“In one of the church meetings comedian Dick Gregory, who gained fame by poking fun at the race issue, joked about Governor Ross Barnett’s industrial trips north. ‘He flys to Chicago on an intregrated plane, speaks to an integrated audience, and then comes back and says practice segregation.’
“In an article written by Larry Speakes for the Commercial Appeal and dated March 30 [1963] he stated that Negro leaders of the vote drive said they have asked President Kennedy to come to the Mississippi Delta and walk with Negroes going to the Leflore County Courthouse in their bid to become registered voters.
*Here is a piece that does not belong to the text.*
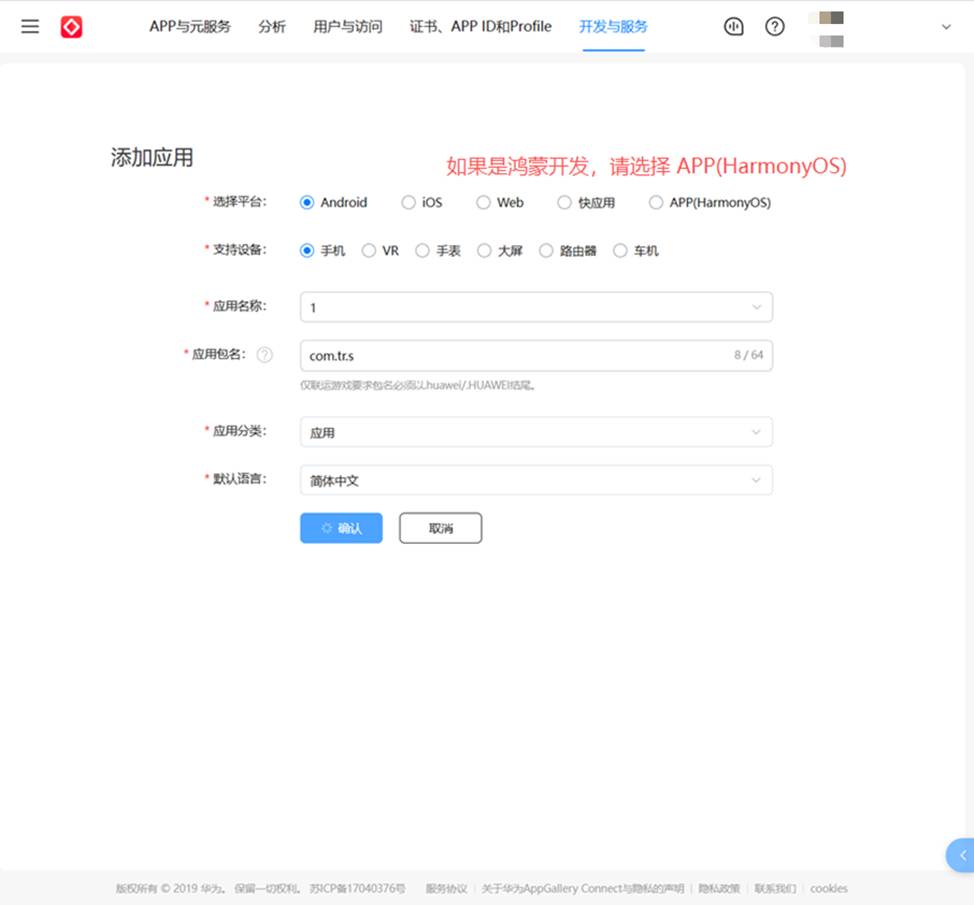This screenshot has height=905, width=974.
Task: Click the help question mark icon in header
Action: (775, 27)
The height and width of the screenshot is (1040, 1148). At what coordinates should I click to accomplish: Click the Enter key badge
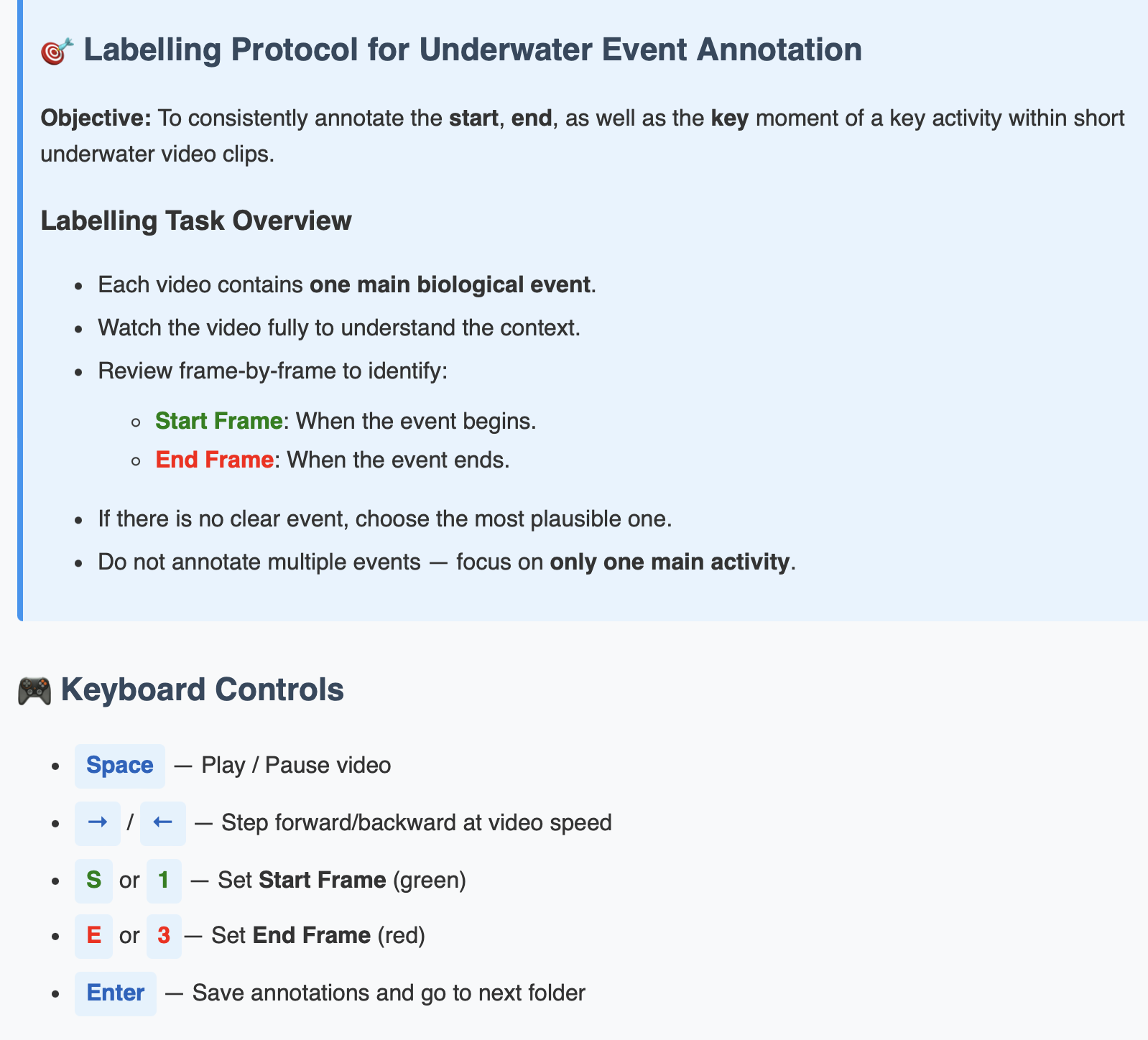116,993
“After the first arrest of marchers on March 27, 1963, the Justice Department filed an injunction against the city and county, naming in the petition Mayor Charles Sampson, Police Commissioner B.A.Hammond, City Prosecuting Attorney Gray Evans, Chief of Police Curtis Lary, County Attorney John J. Fraiser, Jr. and Deputy Sheriff W.W. Smith. The injunction called for a temporary restraining order against the officials. Federal Judge Claude F. Clayton had scheduled a hearing after earlier denying a government request for the restraining order. He announced at the time that the hearing had been set that an agreement had been reached under which the Justice Department withdrew its request and the City of Greenwood and Leflore County agreed that the sentences of the eight persons found guilty of disorderly conduct would be stayed pending a full hearing and final decision on the merits of the Government’s case.
“Under terms of the agreement the first of those arrested in the Courthouse marches were released from the Washington County jail where they had been transferred the previous afternoon. They were returned to Greenwood after singing several rounds of ‘I Got the Light of Freedom, I’m Gonna Let It Shine’ on the jail lawn in Greenville. While John Doar [of the Justice Department] hovered in the background, the group stood in a circle holding hands with arms crossed as they sang and prayed for other prisoners in the jail. A member of the group, acknowledging that some of the Greenwood applicants could not read or write, countered that ‘if the state is going to register illiterate whites then they should register illiterate Negroes.’ He added that he did not consider people walking to the Court House to register a demonstration.”